Néanmoins, la salariée ne démontre aucun préjudice lié au défaut de contrôle par l’employeur de sa convention de forfait jours. Elle sera donc déboutée de sa demande par confirmation des premiers juges.
Sur les dépens et les frais irrépétibles
En considération de l’équité et en application de l’article 700 du code de procédure civile, le jugement attaqué sera confirmé en ce qu’il a condamné la salariée aux dépens de première instance et à régler à l’employeur la somme de 1 500 euros au titre des frais irrépétibles de la première instance.
En considération de l’équité et sur le même fondement, Mme [L] sera condamnée à payer à la société [1] la somme de 4 000 euros au titre des frais irrépétibles de la présente instance.

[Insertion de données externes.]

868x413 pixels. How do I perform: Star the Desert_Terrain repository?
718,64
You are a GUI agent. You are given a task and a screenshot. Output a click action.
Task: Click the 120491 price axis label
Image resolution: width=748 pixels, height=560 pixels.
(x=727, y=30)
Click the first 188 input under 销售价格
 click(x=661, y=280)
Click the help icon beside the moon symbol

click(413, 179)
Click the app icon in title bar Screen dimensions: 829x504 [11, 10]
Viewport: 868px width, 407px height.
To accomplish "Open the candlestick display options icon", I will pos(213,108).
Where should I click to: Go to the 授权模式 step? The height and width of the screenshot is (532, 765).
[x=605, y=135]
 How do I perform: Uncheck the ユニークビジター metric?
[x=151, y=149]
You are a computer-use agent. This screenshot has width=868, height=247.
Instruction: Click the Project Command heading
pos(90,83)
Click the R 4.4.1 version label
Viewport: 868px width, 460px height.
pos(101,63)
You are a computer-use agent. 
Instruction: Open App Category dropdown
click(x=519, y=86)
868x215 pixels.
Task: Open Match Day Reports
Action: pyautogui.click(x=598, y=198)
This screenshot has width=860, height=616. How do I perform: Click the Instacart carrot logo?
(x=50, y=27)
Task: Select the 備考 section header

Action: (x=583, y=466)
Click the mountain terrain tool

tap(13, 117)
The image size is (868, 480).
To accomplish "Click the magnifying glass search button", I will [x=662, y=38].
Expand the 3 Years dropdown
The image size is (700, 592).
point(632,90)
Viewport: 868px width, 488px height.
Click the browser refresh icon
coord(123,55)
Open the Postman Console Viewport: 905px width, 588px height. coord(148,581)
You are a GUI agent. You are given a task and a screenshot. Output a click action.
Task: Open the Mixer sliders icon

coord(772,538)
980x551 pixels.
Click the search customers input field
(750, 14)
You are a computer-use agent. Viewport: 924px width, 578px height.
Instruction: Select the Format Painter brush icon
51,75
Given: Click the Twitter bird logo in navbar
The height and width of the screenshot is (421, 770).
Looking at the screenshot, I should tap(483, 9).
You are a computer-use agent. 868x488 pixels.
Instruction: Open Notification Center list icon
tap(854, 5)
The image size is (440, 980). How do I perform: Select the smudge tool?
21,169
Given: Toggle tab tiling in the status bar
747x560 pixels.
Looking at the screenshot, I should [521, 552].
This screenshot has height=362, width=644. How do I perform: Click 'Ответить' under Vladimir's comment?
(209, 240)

Il conviendra également de condamner la salariée aux dépens d’appel en application de l’article 696 du code de procédure civile.
PAR CES MOTIFS
La cour, statuant par arrêt contradictoire, en dernier ressort et prononcé par mise à disposition au greffe:
CONFIRME en toutes ses dispositions le jugement du conseil des prud’hommes de Versailles du 05 octobre 2022;
Y ajoutant,
DÉCLARE recevable en cause d’appel les demandes de Mme [W] [L] fondées sur une inégalité de traitement,
DIT n’y avoir lieu à se prononcer sur la recevabilité en cause d’appel du moyen tenant à l’illicéité du protocole transactionnel du 29 janvier 2016,
CONDAMNE Mme [W] [L] à payer la société [1] la somme de 4000 euros sur le fondement de l’article 700 du code de procédure civile,
CONDAMNE Mme [W] [L] aux dépens d’appel.
— prononcé publiquement par mise à disposition de l’arrêt au greffe de la cour, les parties en ayant été préalablement avisées dans les conditions prévues au deuxième alinéa de l’article 450 du code de procédure civile.
— signé par Madame Laurence SINQUIN, Présidente et par Madame Emilie CAYUELA, greffière, à qui la minute de la décision a été remise par le magistrat signataire.